Jack Laing: Default emission values could double or triple CBAM costs

Monday, 27 April 2026 14:52:15 (GMT+3)   |   Istanbul

Speaking at the second session of the SteelOrbis 2026 Spring Conference & 94th IREPAS Meeting, Jack Laing, carbon specialist at UK-based carbon accounting platform CarbonChain, made a presentation regarding the EU Carbon Border Adjustment Mechanism (CBAM).

Mr. Laing stated that the definitive phase of CBAM, which began on January 1, 2026, has transformed the mechanism from a reporting exercise into a financial mechanism for importers. CBAM costs are now actively accruing, and importers must account for these costs throughout 2026, as failure to do so shifts the financial burden elsewhere in the supply chain.

Default values significantly increase costs

The CarbonChain official highlighted a key element which is the significant cost difference between default values and verified actual emissions data.
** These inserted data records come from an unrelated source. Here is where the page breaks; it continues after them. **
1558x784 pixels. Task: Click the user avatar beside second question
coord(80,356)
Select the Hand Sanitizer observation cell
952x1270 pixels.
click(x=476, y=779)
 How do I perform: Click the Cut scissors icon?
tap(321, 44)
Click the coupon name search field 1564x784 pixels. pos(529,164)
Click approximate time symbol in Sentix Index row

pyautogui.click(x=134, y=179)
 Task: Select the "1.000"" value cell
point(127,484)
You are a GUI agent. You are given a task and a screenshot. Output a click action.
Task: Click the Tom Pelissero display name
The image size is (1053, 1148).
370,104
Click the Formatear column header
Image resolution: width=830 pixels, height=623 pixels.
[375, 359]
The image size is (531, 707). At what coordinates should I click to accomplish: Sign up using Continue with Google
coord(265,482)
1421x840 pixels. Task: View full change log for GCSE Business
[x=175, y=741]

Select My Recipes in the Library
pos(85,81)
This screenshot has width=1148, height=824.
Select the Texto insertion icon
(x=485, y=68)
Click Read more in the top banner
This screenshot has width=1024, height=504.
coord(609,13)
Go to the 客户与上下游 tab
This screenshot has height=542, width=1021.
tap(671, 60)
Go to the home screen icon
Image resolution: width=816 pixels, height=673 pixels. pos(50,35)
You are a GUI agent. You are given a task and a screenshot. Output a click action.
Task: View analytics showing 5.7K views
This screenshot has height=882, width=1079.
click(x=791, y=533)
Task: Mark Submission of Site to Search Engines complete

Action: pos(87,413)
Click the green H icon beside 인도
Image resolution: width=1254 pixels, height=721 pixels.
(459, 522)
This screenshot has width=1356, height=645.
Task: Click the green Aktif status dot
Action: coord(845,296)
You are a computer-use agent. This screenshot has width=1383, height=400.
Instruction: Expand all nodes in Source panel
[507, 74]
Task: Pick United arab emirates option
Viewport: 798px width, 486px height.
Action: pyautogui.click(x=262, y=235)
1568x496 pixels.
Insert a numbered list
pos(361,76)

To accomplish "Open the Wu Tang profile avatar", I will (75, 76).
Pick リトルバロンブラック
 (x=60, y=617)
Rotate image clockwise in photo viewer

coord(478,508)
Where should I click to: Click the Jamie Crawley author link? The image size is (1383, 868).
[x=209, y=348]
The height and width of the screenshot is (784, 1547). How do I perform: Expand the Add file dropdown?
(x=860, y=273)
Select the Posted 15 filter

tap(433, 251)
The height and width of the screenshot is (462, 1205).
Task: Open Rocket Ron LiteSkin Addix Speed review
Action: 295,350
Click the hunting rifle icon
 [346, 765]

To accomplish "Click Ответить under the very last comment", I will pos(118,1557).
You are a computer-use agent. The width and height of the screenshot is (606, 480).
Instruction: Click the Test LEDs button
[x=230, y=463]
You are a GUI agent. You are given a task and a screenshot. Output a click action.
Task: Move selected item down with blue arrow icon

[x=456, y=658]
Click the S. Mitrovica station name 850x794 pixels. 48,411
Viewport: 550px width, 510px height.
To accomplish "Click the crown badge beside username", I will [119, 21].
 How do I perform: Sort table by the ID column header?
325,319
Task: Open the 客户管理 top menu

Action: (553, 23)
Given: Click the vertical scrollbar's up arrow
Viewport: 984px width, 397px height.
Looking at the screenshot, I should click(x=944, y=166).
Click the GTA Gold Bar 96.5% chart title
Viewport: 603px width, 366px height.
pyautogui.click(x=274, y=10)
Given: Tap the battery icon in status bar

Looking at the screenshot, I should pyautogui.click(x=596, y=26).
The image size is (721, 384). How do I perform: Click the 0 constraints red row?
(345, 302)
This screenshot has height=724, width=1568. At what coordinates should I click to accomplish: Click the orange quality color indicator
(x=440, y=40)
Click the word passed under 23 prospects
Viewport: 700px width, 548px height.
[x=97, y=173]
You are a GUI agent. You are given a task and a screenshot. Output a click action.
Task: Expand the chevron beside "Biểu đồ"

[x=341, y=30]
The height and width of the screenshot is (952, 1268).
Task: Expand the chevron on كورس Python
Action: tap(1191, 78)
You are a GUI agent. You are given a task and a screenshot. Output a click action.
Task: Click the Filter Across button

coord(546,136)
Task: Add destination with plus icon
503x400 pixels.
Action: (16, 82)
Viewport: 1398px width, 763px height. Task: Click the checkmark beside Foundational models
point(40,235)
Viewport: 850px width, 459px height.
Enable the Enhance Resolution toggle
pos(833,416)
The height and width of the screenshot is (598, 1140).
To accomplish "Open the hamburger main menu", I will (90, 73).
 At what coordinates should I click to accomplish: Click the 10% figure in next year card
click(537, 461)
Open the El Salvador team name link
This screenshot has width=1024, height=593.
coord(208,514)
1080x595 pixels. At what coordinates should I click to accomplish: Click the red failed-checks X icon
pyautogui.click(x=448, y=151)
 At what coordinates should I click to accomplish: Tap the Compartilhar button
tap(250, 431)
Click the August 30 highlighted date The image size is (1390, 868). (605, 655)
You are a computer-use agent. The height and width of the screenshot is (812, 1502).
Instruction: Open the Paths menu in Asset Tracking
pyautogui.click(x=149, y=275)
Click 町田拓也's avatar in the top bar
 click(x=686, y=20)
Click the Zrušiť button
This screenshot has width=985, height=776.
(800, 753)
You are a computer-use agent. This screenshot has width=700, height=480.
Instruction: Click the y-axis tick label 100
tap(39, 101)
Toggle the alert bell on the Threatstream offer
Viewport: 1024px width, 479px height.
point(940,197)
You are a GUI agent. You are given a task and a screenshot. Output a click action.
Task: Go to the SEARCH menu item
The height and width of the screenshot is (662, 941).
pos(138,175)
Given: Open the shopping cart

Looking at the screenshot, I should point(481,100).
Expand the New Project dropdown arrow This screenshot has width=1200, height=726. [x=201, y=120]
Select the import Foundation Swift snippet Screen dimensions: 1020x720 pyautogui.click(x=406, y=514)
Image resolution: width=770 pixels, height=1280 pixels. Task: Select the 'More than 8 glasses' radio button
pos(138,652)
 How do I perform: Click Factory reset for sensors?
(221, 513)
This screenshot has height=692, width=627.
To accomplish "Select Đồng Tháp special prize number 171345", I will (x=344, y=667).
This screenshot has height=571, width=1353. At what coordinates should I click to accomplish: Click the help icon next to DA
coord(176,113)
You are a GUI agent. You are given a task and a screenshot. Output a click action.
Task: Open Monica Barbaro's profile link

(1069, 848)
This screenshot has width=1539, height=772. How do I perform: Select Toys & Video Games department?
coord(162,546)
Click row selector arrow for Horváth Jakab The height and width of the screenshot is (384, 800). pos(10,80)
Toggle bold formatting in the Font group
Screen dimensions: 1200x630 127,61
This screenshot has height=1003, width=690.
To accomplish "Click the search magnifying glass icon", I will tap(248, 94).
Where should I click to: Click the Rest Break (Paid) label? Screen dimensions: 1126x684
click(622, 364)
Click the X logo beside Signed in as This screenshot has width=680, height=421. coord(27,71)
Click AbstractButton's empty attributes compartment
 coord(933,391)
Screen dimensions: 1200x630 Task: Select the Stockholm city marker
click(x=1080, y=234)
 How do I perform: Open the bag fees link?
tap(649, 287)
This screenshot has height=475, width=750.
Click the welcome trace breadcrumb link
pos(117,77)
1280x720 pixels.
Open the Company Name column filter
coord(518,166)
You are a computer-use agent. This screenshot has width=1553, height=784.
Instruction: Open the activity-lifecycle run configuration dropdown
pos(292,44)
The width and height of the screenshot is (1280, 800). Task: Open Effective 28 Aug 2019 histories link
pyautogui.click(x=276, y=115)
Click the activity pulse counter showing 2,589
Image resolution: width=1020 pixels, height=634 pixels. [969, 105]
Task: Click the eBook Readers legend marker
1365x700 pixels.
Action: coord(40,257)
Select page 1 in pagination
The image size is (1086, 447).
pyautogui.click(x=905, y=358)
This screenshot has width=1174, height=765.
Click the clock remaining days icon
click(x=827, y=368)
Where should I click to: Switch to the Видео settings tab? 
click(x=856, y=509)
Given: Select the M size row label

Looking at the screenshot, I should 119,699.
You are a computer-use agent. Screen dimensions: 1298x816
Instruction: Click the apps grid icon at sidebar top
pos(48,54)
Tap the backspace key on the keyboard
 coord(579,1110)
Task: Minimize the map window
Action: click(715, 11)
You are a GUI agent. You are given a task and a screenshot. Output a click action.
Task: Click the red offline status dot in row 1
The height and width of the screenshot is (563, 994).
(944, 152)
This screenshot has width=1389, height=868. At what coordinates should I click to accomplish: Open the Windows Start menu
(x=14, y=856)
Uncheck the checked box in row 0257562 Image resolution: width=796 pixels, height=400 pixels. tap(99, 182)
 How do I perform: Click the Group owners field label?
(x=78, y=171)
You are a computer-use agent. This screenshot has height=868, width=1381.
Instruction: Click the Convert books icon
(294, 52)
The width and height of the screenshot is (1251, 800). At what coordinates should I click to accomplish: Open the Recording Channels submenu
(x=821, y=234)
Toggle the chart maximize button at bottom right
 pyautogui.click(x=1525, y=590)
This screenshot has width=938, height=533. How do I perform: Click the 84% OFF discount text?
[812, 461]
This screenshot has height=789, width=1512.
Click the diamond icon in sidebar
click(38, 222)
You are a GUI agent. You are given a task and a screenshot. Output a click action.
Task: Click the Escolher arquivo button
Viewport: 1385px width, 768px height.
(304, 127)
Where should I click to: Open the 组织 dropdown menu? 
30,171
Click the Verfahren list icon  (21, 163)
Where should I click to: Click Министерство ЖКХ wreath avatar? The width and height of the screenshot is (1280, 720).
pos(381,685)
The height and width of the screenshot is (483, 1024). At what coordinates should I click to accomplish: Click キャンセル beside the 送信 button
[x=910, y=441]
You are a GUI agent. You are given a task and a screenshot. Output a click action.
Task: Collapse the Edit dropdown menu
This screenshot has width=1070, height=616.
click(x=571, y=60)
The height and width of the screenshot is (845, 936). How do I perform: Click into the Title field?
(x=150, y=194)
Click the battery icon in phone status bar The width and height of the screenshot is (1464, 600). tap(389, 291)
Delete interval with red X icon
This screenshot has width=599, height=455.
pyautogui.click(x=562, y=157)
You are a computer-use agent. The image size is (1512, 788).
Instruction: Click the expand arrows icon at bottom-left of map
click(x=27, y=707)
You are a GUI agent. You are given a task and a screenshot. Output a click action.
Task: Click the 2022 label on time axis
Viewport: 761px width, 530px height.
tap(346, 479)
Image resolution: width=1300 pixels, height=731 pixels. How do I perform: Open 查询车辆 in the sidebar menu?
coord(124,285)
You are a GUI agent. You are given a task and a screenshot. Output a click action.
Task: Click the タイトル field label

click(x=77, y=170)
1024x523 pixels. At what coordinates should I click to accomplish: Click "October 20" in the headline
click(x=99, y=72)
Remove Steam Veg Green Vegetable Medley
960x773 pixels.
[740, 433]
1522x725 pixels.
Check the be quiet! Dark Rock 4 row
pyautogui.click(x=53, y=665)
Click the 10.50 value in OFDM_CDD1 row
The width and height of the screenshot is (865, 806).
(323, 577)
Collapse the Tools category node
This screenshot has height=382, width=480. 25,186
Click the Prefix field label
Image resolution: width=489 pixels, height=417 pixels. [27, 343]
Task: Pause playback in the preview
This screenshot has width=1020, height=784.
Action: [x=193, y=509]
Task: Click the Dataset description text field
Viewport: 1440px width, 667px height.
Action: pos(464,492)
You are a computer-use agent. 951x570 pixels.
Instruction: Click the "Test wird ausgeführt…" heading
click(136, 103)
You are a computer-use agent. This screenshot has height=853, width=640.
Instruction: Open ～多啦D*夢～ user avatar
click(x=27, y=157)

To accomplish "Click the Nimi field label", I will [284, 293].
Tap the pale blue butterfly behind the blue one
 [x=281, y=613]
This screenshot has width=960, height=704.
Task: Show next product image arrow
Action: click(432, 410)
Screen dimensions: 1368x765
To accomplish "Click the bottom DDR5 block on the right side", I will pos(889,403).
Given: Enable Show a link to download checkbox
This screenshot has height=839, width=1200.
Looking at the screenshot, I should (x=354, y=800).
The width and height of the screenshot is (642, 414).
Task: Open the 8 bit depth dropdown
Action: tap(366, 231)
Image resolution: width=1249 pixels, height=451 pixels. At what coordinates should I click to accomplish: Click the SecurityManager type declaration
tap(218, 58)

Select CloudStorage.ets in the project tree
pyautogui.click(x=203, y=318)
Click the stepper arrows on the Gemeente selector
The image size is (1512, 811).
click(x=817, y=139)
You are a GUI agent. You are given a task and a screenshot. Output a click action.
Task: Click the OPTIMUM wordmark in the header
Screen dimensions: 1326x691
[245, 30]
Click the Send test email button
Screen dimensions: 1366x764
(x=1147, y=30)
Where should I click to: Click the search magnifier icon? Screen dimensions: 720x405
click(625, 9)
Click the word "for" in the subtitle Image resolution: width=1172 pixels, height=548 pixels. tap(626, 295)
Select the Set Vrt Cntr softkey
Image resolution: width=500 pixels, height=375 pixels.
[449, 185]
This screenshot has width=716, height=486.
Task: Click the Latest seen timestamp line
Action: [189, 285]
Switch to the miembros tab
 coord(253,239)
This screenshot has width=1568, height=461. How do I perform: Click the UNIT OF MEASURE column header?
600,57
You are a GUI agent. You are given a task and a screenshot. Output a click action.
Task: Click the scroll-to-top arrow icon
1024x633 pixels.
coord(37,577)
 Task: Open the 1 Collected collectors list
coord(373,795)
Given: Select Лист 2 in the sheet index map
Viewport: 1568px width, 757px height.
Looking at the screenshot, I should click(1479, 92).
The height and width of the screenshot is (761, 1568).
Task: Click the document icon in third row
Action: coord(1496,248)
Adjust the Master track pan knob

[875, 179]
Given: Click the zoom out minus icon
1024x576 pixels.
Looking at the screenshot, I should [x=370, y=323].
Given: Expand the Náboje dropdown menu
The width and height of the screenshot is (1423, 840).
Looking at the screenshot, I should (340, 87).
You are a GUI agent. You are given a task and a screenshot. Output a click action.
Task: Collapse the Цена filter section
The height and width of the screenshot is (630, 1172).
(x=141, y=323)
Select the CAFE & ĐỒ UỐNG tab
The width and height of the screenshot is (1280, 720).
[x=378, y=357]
Default values, which are based on EU-published average emissions by product (CN code), production route and country, are designed to be often punitive. He stated that the gap between default and actual emissions can reach two to four times higher costs, particularly for products sourced from countries such as China, India and South Africa.

The CBAM cost mechanism is structured to mirror the EU Emissions Trading System (ETS), with the objective of ensuring a level playing field. Emissions above benchmark levels are fully subject to CBAM charges, and benchmarks decrease annually in line with the phase-out of free ETS allowances. As a result, cost exposure begins from the first year and increases overtime.

He provided an example that showed a steel re-roller installation with an emissions intensity of 1.343 tCO₂/t compared to a benchmark of 0.782 tCO₂/t, resulting in a calculated cost of approximately €46.42 per ton, assuming an ETS price of €80/t.

Tight compliance timeline

Mr. Laing stated that the compliance timeline is clearly defined. For the 2026 monitoring year, operators must collect emissions data throughout the year, prepare emissions reports in the first quarter of 2027, and obtain third-party verification by the second quarter of 2027. Importers must begin purchasing CBAM certificates from February 1, 2027, with certificate prices based on the quarterly average ETS price. The final deadline for submitting CBAM declarations and surrendering certificates for 2026 emissions is September 30, 2027.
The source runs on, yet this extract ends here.